In my step 2, I could have said: "Given any instance NEW-INSTANCE
of NEW-PROBLEM, give a polynomial-time algorithm
for constructing a corresponding instance..." The algorithm is the method of construction
would call it a polynomial time mapping reduction
. For me, it's a useful way to think about these problems; of course, your way works, too!
2008-12-16 06:36 pm (UTC)
I don't believe step 4
I don't believe step 4. Specifically "Therefore, our supposition in step 3 is wrong, and we must not know of a polynomial-time algorithm for deciding NEW-PROBLEM.": how do you get a contradiction without knowing that P is not equal to NP?
Yeah; in steps 3 and 4 I tried to be careful not to say that an algorithm doesn't exist, just that we don't know of one. It's still awkward, though. How would you do it?
2008-12-16 10:40 pm (UTC)
Re: I don't believe step 4
The definition of "NEW-PROBLEM is NP-hard" is "for all problems ARBITRARY-PROBLEM in NP, there exists a polynomial time reduction from ARBITRARY-PROBLEM to NEW-PROBLEM" (Sipser, page 253). Note that this definition implies the characterization that you sometimes see (If I can solve NEW-PROBLEM in polynomial time, then for any ARBITRARY-PROBLEM in NP, I can solve ARBITRARY-PROBLEM in polynomial time).

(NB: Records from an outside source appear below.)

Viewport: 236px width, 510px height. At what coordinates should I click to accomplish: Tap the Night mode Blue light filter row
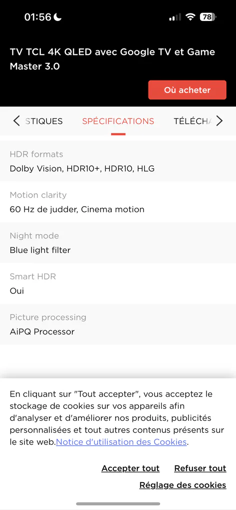(x=118, y=243)
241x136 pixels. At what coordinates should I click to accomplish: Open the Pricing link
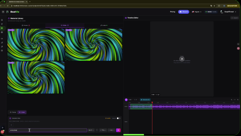point(172,12)
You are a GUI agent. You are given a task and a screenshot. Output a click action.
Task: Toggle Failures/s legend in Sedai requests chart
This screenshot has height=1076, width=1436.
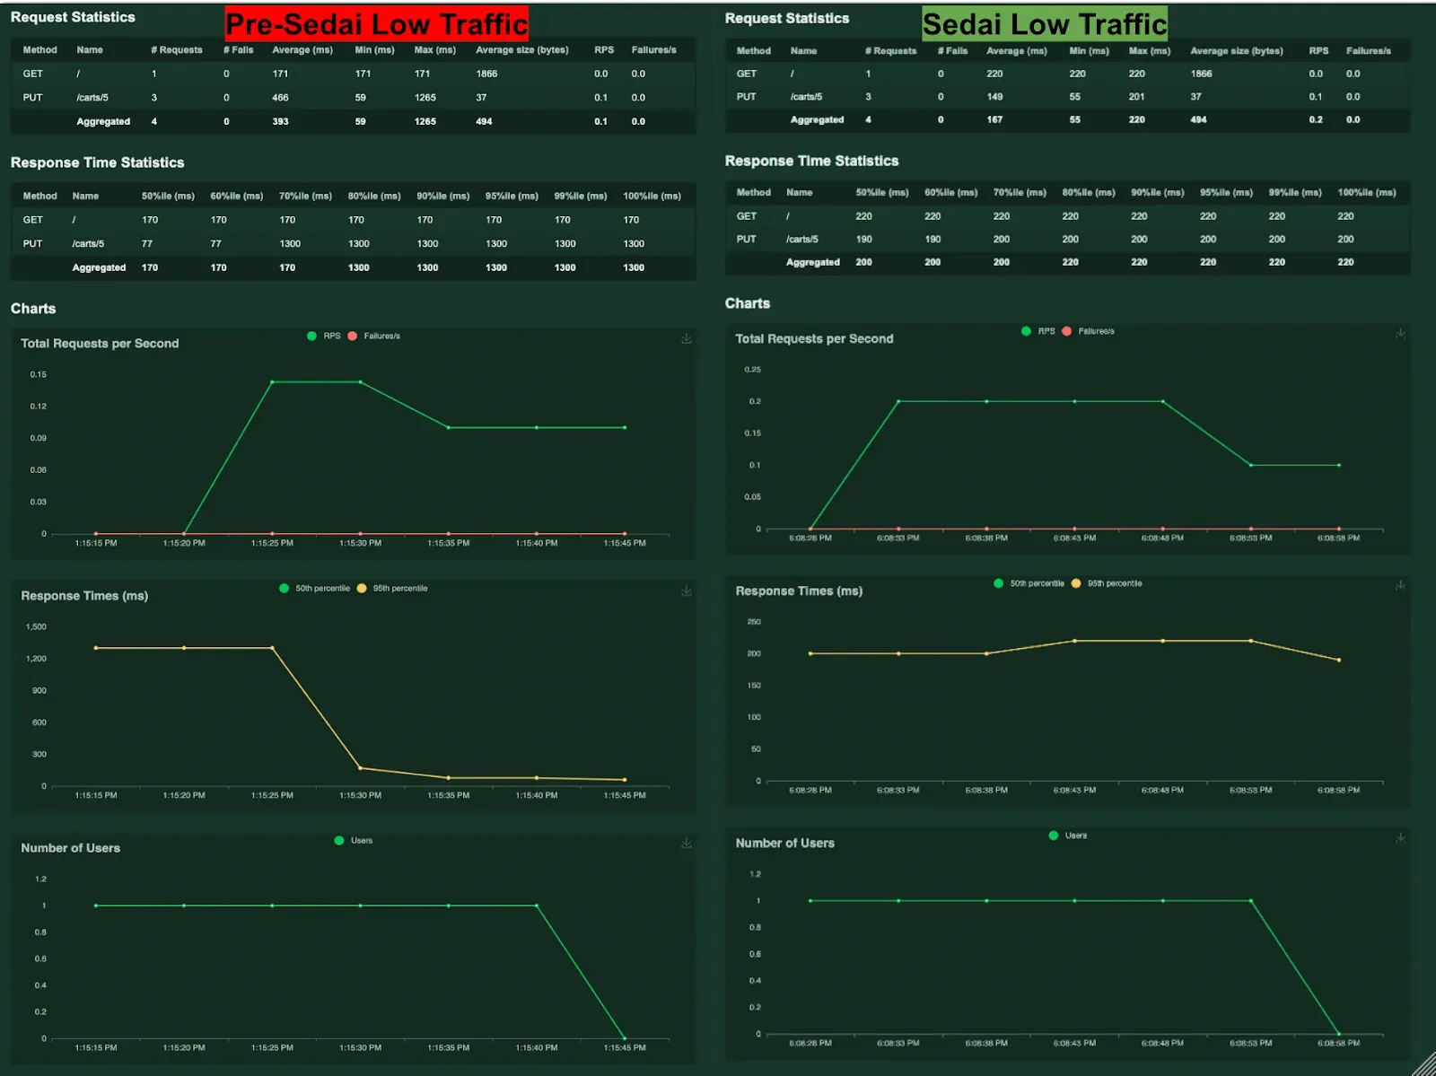point(1089,331)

And suppose that we've already shown that OLD-PROBLEM is NP-hard, and that there is a poly-time reduction from OLD-PROBLEM to NEW-PROBLEM. (Your step 2).
We want to show that NEW-PROBLEM is NP-hard. By definition, we want to show: for all problems ARBITRARY-PROBLEM in NP, there exists a polynomial time reduction from ARBITRARY-PROBLEM to NEW-PROBLEM. So assume an ARBITRARY-PROBLEM in NP. Because OLD-PROBLEM is NP-hard, and ARBITRARY-PROBLEM is in NP, there is a poly-time reduction from ARBITRARY-PROBLEM to OLD-PROBLEM. By Step 2, there is a poly-time reduction from OLD-PROBLEM to NEW-PROBLEM. So compose the two reductions, and that gives you a reduction from ARBITRARY-PROBLEM to NEW-PROBLEM.
So steps 3/4 are really just function composition.
I think the confusing thing about this stuff is that there are two preorders on problems that people talk about, one given by polynomial time reductions, and the other given by "if I can solve A, then I can solve B", and they go in opposite direction.
Function composition! Thanks, that's a lot better. Or, alternatively, we could say more or less the same thing, but in terms of transitivity: "Because OLD-PROBLEM is NP-hard, ARBITRARY PROBLEM ≤P OLD-PROBLEM, and from step 2 we have that OLD-PROBLEM ≤P NEW-PROBLEM. Because ≤P is transitive, ARBITRARY-PROBLEM ≤P NEW-PROBLEM. Therefore NEW-PROBLEM is NP-hard."
That's mathematically sound, unlike what I had before. But I still really want there to be something in there about how, if NEW-PROBLEM were not NP-hard, there would be a giant contradiction that would make the world explode.
I guess I could still use the contradiction idea, but I think I'd need to specify to start out with that OLD-PROBLEM is NP-complete rather than NP-hard. Then I could replace steps 3 and 4 with, "Suppose that NEW-PROBLEM were not NP-hard. Then there would be no NP-complete problem that is poly-time reducible to NEW-PROBLEM. But we just showed that OLD-PROBLEM, which is NP-complete, is poly-time reducible to NEW-PROBLEM. Therefore NEW-PROBLEM is NP-hard." Kind of ugly.
2008-12-18 10:15 pm (UTC)
Re: I don't believe step 4
Yes, but that argument basically goes like this: I want to show A. Assume A is false. Now show A directly, without using the assumption that A is false. Therefore we have contradiction. So you might as well use the direct proof of A in the first place, and avoid reasoning classically altogether.